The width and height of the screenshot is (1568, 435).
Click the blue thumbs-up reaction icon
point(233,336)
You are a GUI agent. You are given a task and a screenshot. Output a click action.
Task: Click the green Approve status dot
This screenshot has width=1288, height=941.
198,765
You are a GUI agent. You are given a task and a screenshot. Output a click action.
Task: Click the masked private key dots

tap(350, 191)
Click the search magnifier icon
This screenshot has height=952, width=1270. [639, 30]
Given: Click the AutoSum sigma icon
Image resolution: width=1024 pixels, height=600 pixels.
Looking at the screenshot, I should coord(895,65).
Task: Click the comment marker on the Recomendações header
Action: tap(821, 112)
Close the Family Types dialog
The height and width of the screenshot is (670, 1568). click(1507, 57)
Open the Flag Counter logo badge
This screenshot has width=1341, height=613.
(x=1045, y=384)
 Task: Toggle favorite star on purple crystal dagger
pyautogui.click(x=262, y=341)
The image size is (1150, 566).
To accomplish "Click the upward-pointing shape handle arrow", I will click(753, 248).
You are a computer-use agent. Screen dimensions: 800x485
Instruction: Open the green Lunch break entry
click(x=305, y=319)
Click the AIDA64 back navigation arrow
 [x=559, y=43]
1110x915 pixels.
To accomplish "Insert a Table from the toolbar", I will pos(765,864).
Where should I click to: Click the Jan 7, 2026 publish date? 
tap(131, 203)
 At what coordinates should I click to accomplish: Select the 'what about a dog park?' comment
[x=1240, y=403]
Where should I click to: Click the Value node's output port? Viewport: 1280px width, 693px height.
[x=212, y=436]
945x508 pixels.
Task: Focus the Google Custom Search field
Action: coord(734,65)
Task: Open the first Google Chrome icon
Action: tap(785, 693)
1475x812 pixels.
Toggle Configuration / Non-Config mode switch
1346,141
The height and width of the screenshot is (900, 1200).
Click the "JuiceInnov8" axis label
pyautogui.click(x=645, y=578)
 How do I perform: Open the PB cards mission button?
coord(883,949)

## What needs to be done
For the material above, produce a word-for-word copy.

## Written response
The width and height of the screenshot is (1568, 435).
Click the blue thumbs-up reaction icon
point(233,336)
You are a GUI agent. You are given a task and a screenshot. Output a click action.
Task: Click the green Approve status dot
This screenshot has width=1288, height=941.
198,765
You are a GUI agent. You are given a task and a screenshot. Output a click action.
Task: Click the masked private key dots

tap(350, 191)
Click the search magnifier icon
This screenshot has height=952, width=1270. [639, 30]
Given: Click the AutoSum sigma icon
Image resolution: width=1024 pixels, height=600 pixels.
Looking at the screenshot, I should coord(895,65).
Task: Click the comment marker on the Recomendações header
Action: tap(821, 112)
Close the Family Types dialog
The height and width of the screenshot is (670, 1568). click(1507, 57)
Open the Flag Counter logo badge
This screenshot has width=1341, height=613.
(x=1045, y=384)
 Task: Toggle favorite star on purple crystal dagger
pyautogui.click(x=262, y=341)
The image size is (1150, 566).
To accomplish "Click the upward-pointing shape handle arrow", I will click(753, 248).
You are a computer-use agent. Screen dimensions: 800x485
Instruction: Open the green Lunch break entry
click(x=305, y=319)
Click the AIDA64 back navigation arrow
 [x=559, y=43]
1110x915 pixels.
To accomplish "Insert a Table from the toolbar", I will pos(765,864).
Where should I click to: Click the Jan 7, 2026 publish date? 
tap(131, 203)
 At what coordinates should I click to accomplish: Select the 'what about a dog park?' comment
[x=1240, y=403]
Where should I click to: Click the Value node's output port? Viewport: 1280px width, 693px height.
[x=212, y=436]
945x508 pixels.
Task: Focus the Google Custom Search field
Action: coord(734,65)
Task: Open the first Google Chrome icon
Action: tap(785, 693)
1475x812 pixels.
Toggle Configuration / Non-Config mode switch
1346,141
The height and width of the screenshot is (900, 1200).
Click the "JuiceInnov8" axis label
pyautogui.click(x=645, y=578)
 How do I perform: Open the PB cards mission button?
coord(883,949)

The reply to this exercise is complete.